(Stored data entries)
▬▬▬▬▬▬▬▬▬▬

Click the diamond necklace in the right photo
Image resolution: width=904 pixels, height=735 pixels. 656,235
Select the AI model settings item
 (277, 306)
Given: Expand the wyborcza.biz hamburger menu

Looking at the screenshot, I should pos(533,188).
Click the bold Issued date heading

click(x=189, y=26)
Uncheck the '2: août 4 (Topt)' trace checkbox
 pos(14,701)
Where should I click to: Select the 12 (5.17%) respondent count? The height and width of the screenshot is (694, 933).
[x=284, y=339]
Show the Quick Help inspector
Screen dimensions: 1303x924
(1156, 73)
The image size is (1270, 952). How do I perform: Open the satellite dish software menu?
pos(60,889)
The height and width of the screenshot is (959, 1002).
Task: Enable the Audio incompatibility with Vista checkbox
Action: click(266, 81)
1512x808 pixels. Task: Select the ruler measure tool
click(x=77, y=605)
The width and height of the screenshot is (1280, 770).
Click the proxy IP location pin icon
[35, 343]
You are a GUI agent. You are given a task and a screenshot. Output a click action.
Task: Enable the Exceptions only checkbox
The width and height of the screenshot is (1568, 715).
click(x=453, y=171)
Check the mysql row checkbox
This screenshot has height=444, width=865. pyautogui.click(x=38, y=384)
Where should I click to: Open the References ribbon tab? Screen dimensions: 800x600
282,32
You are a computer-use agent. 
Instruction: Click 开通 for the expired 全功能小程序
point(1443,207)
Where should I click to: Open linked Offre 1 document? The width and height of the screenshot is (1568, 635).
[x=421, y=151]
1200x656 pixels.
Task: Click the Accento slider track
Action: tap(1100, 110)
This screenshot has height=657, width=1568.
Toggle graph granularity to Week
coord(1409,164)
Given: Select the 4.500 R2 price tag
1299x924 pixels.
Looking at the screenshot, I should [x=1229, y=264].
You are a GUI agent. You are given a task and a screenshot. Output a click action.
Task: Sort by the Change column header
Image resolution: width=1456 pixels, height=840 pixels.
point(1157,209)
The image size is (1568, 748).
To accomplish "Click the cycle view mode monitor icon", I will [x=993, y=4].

▬▬▬▬▬▬▬▬▬▬

GIVEN PROBLEM =>
Please output every line above as a numbered list, leaving out the blank lines.

EXERCISE ANSWER =>
1. Click the diamond necklace in the right photo
2. Image resolution: width=904 pixels, height=735 pixels. 656,235
3. Select the AI model settings item
4.  (277, 306)
5. Given: Expand the wyborcza.biz hamburger menu
6. Looking at the screenshot, I should pos(533,188).
7. Click the bold Issued date heading
8. click(x=189, y=26)
9. Uncheck the '2: août 4 (Topt)' trace checkbox
10.  pos(14,701)
11. Where should I click to: Select the 12 (5.17%) respondent count? The height and width of the screenshot is (694, 933).
12. [x=284, y=339]
13. Show the Quick Help inspector
14. Screen dimensions: 1303x924
15. (1156, 73)
16. The image size is (1270, 952). How do I perform: Open the satellite dish software menu?
17. pos(60,889)
18. The height and width of the screenshot is (959, 1002).
19. Task: Enable the Audio incompatibility with Vista checkbox
20. Action: click(266, 81)
21. 1512x808 pixels. Task: Select the ruler measure tool
22. click(x=77, y=605)
23. The width and height of the screenshot is (1280, 770).
24. Click the proxy IP location pin icon
25. [35, 343]
26. You are a GUI agent. You are given a task and a screenshot. Output a click action.
27. Task: Enable the Exceptions only checkbox
28. The width and height of the screenshot is (1568, 715).
29. click(x=453, y=171)
30. Check the mysql row checkbox
31. This screenshot has height=444, width=865. pyautogui.click(x=38, y=384)
32. Where should I click to: Open the References ribbon tab? Screen dimensions: 800x600
33. 282,32
34. You are a computer-use agent. 
35. Instruction: Click 开通 for the expired 全功能小程序
36. point(1443,207)
37. Where should I click to: Open linked Offre 1 document? The width and height of the screenshot is (1568, 635).
38. [x=421, y=151]
39. 1200x656 pixels.
40. Task: Click the Accento slider track
41. Action: tap(1100, 110)
42. This screenshot has height=657, width=1568.
43. Toggle graph granularity to Week
44. coord(1409,164)
45. Given: Select the 4.500 R2 price tag
46. 1299x924 pixels.
47. Looking at the screenshot, I should [x=1229, y=264].
48. You are a GUI agent. You are given a task and a screenshot. Output a click action.
49. Task: Sort by the Change column header
50. Image resolution: width=1456 pixels, height=840 pixels.
51. point(1157,209)
52. The image size is (1568, 748).
53. To accomplish "Click the cycle view mode monitor icon", I will [x=993, y=4].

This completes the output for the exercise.